_PROVIDED RECORDS_.
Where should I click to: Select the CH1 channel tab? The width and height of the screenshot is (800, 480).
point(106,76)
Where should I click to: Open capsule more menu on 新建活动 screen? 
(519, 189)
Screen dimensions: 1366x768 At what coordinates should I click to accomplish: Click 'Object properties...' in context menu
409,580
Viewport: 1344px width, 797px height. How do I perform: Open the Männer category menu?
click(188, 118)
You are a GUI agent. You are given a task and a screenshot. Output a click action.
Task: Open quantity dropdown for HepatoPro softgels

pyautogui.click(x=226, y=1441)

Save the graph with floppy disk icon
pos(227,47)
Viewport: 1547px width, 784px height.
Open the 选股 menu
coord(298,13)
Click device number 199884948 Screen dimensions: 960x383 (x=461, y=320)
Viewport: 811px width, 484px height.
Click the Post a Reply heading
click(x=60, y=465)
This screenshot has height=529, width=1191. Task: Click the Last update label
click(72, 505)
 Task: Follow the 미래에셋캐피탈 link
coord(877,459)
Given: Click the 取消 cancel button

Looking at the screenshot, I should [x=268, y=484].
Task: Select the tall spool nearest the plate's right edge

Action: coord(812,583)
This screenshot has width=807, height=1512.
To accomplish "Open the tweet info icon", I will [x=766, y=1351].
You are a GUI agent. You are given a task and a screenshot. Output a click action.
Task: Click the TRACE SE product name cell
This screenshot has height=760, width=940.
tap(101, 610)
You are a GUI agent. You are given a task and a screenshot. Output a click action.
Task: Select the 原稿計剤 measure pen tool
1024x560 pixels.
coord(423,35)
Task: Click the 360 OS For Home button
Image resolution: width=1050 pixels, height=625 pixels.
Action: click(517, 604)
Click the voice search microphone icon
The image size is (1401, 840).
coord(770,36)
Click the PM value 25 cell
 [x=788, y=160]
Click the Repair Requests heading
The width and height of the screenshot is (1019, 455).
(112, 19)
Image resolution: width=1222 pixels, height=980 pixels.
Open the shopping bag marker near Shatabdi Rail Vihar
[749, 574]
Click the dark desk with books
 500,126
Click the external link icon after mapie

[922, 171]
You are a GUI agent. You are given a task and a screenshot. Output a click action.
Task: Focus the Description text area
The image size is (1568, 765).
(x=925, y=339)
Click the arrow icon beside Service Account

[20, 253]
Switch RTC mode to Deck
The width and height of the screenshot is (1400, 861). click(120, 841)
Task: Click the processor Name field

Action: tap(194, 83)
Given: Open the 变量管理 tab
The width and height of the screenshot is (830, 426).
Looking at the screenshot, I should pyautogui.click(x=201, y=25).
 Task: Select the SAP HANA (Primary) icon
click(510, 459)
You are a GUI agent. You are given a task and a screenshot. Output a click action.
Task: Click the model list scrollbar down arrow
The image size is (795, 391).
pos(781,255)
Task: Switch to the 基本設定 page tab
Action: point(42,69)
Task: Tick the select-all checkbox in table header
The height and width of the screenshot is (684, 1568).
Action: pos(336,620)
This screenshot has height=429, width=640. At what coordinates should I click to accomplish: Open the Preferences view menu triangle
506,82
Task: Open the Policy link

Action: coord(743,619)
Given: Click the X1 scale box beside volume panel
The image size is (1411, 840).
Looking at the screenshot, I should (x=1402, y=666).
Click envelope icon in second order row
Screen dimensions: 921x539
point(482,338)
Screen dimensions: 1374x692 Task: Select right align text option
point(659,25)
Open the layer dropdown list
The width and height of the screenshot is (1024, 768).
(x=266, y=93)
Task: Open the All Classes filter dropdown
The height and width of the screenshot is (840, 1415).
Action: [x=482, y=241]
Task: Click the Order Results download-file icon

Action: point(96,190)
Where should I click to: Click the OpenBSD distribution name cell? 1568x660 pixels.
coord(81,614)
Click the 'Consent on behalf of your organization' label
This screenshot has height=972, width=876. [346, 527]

_WHAT THE TASK ASKS_. Among the lines above, repeat exactly those from the line with "Switch RTC mode to Deck" to the line with "Task: Click the model", counting both ends.

_WORKED SOLUTION_.
Switch RTC mode to Deck
The width and height of the screenshot is (1400, 861). click(120, 841)
Task: Click the processor Name field

Action: tap(194, 83)
Given: Open the 变量管理 tab
The width and height of the screenshot is (830, 426).
Looking at the screenshot, I should pyautogui.click(x=201, y=25).
 Task: Select the SAP HANA (Primary) icon
click(510, 459)
You are a GUI agent. You are given a task and a screenshot. Output a click action.
Task: Click the model list scrollbar down arrow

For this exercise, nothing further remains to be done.